Mittlerweile freilich scheint Putin seine Position erneut revidiert zu haben. Wie die vielgelesene überregionale russische Tageszeitung Kommersant Ende September 2016 meldete, plant er jetzt offenbar die Verschmelzung von FSB und SWR zu einem Super-Geheimdienst namens Ministerstwo Gosudarstwennoj Bezopasnosti (Ministerium der Staatssicherheit beziehungsweise MGB). Der soll haargenau die gleichen oder vielleicht sogar noch umfassendere Befugnisse und Aufgaben erhalten wie weiland der KGB und bereits 2017, also deutlich vor den nächsten Präsidentschaftswahlen, die Arbeit aufnehmen. 

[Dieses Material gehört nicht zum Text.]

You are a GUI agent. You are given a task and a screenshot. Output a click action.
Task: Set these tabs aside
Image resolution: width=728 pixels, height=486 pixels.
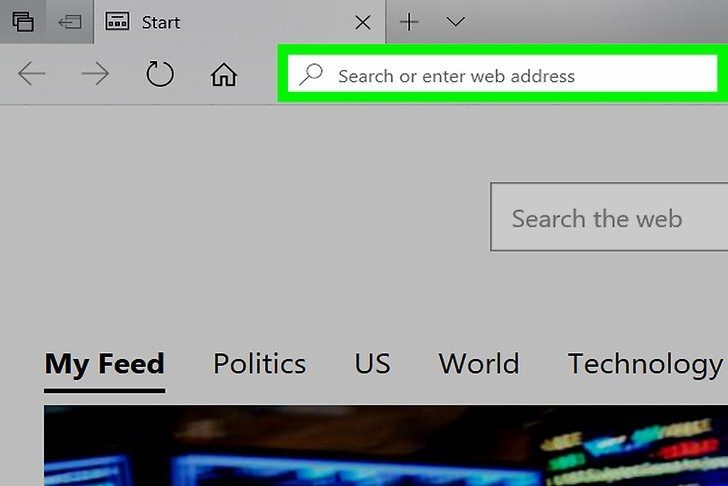tap(70, 22)
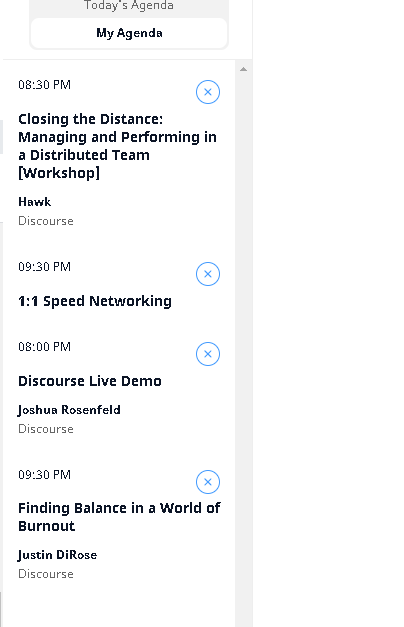
Task: Click Discourse company under Joshua Rosenfeld
Action: [46, 429]
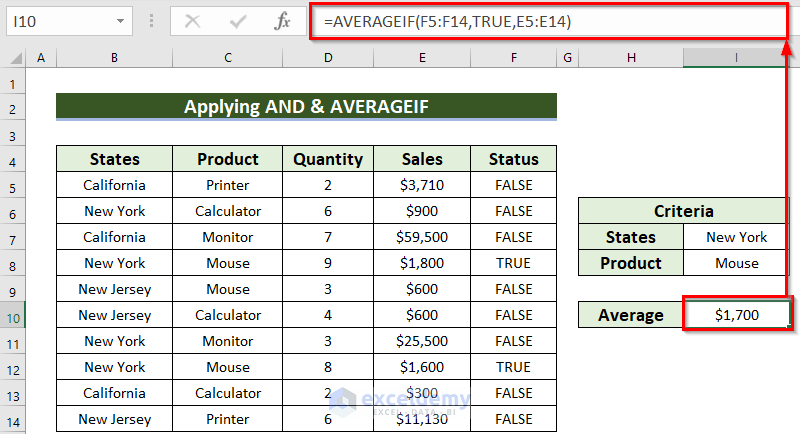Select the New York criteria cell

point(736,237)
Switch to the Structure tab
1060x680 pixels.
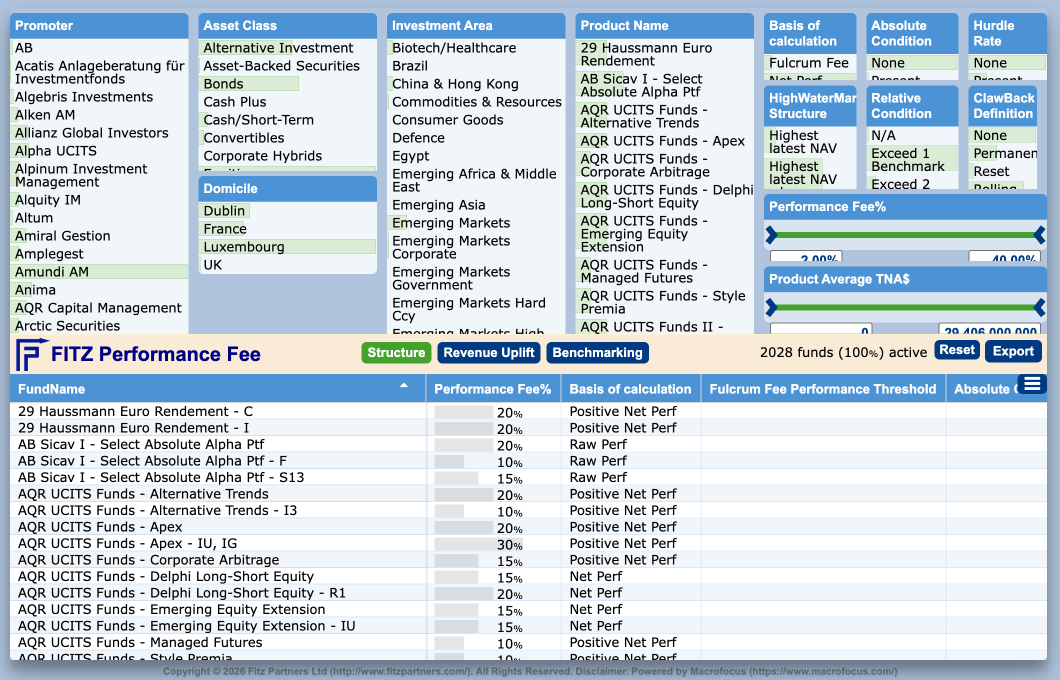tap(396, 353)
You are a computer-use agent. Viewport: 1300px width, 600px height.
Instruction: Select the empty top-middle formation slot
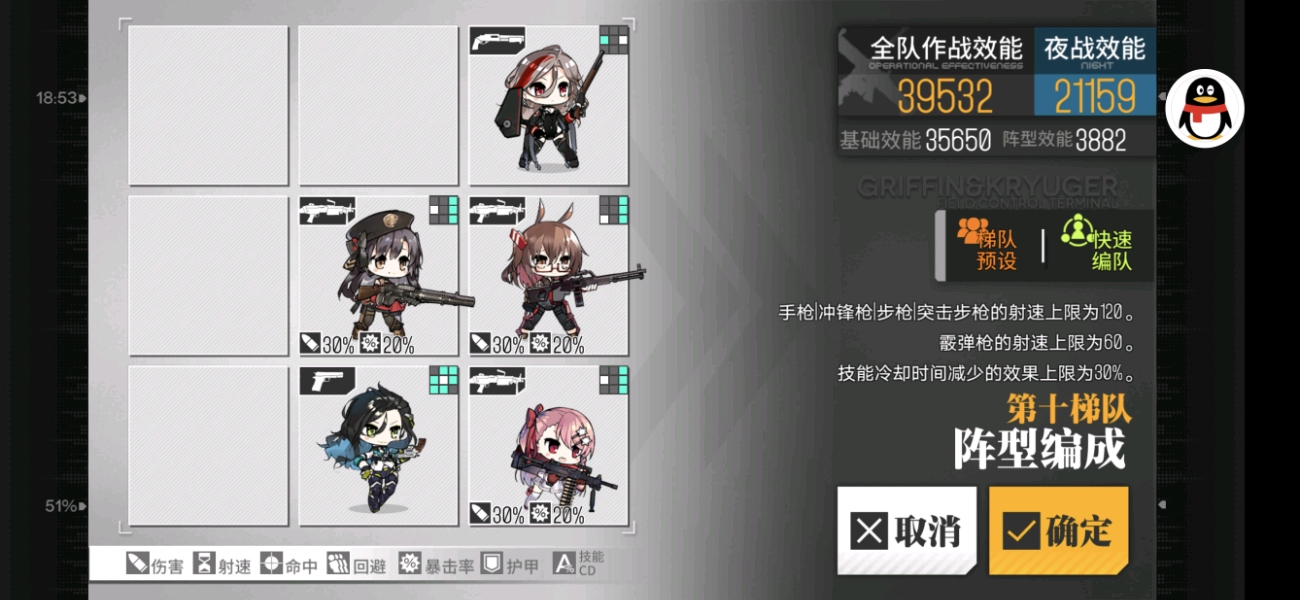(378, 105)
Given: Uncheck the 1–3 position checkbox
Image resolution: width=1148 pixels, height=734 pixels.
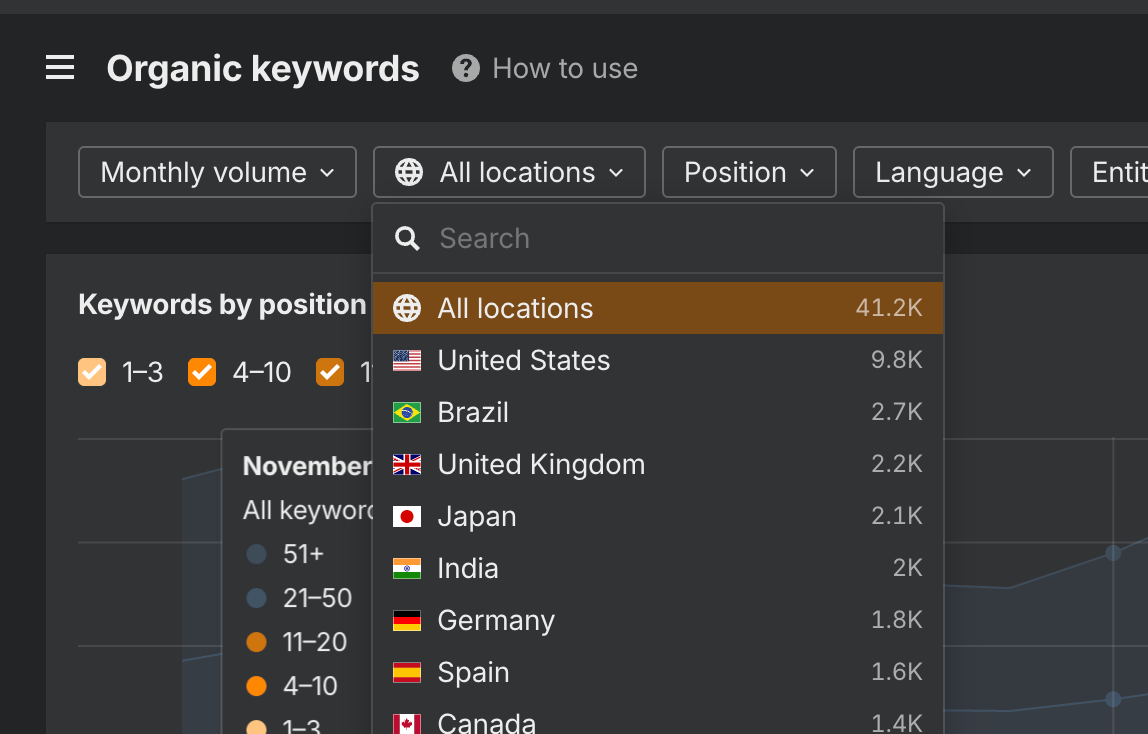Looking at the screenshot, I should pyautogui.click(x=92, y=372).
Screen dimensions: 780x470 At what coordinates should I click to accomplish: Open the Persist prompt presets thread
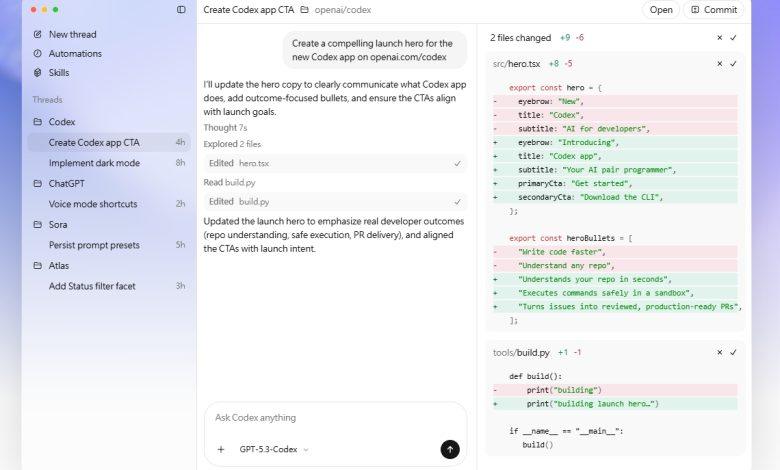pos(96,245)
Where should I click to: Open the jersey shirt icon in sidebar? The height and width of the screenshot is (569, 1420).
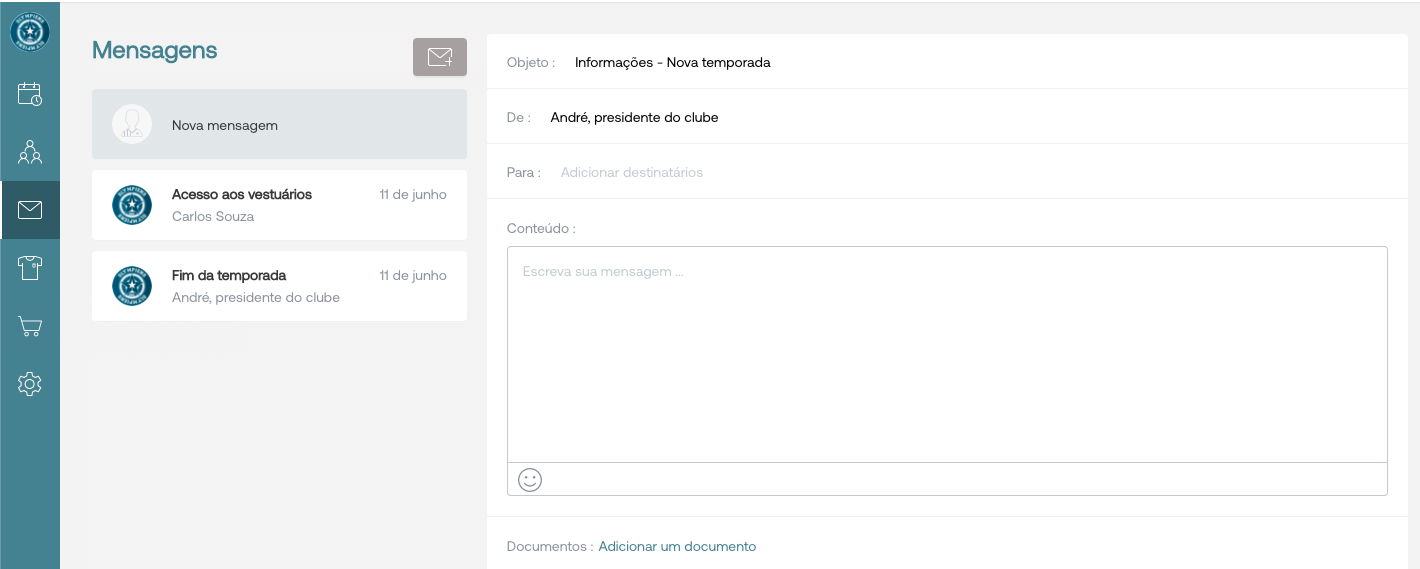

Hingegen dürfte der Föderale Dienst für Bewachung (FSO), welcher für den Schutz von Putin sowie der russischen Regierung zuständig ist, seine Eigenständigkeit behalten – und somit weiter direkt dem Präsidenten unterstehen. Als Grund für die anstehende Fusion, welche das MGB dann zugleich zur obersten Aufsichtsinstanz für alle Strafverfolgungs- und Sicherheitsbehörden Rußlands machen würde, nennen Beobachter die angespannte internationale Lage. Diese veranlasse die russische Regierung zu einer Konzentration aller Kräfte und sorge darüber hinaus für den Wunsch nach umfassender Kontrolle sämtlicher Vorgänge im Lande. Damit wären die Widersacher Rußlands mitverantwortlich, wenn es zu einer vollkommenen Palingenese des KGB käme.